From the line that contains "You are a computer-use" through the end of the records below, write out each line exactly as it appears, but not the pictures.

*** Opening Supplied information ***

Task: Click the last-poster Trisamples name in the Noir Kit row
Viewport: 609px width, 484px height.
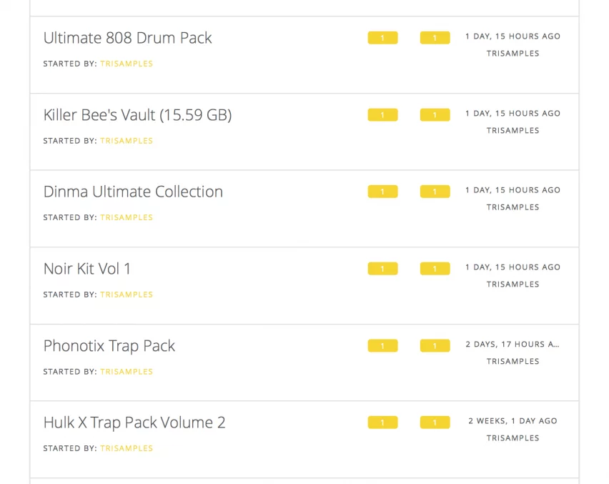Action: pyautogui.click(x=513, y=285)
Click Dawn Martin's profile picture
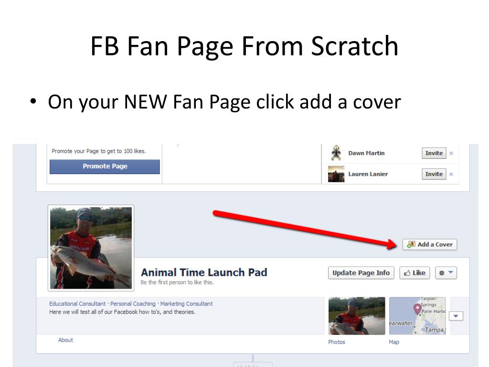The height and width of the screenshot is (367, 489). click(x=336, y=153)
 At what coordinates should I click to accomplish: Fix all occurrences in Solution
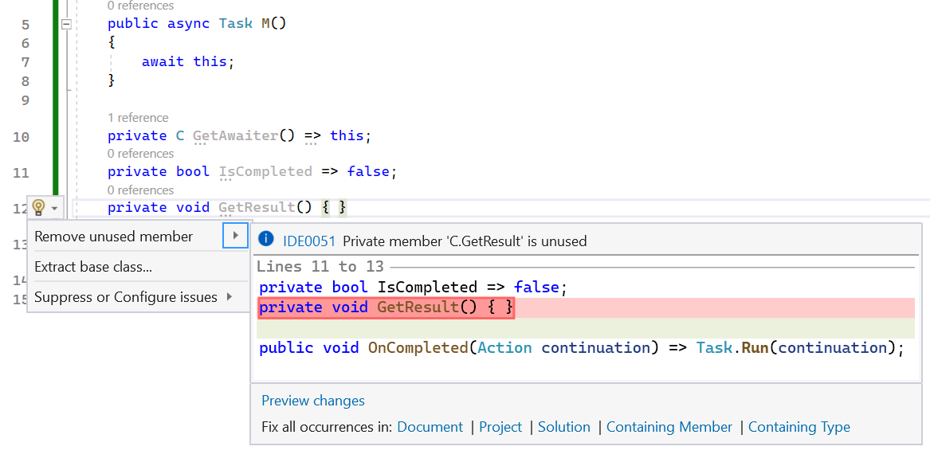coord(563,427)
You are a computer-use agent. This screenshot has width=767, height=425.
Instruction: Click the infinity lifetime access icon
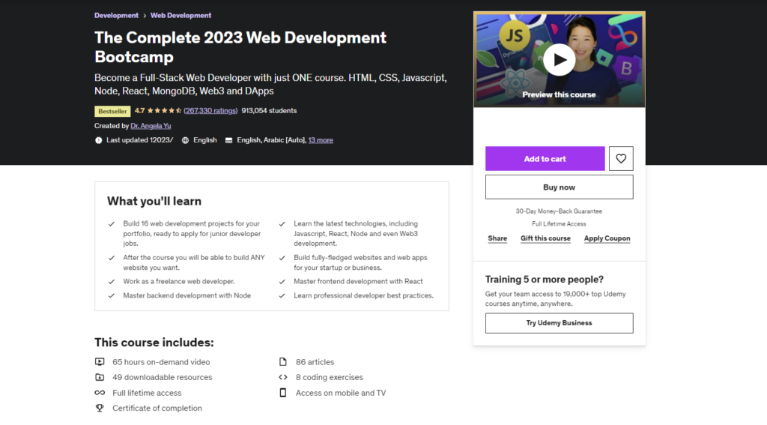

*** Closing Supplied information ***

#### Reply
You are a computer-use agent. This screenshot has width=767, height=425.
Instruction: Click the infinity lifetime access icon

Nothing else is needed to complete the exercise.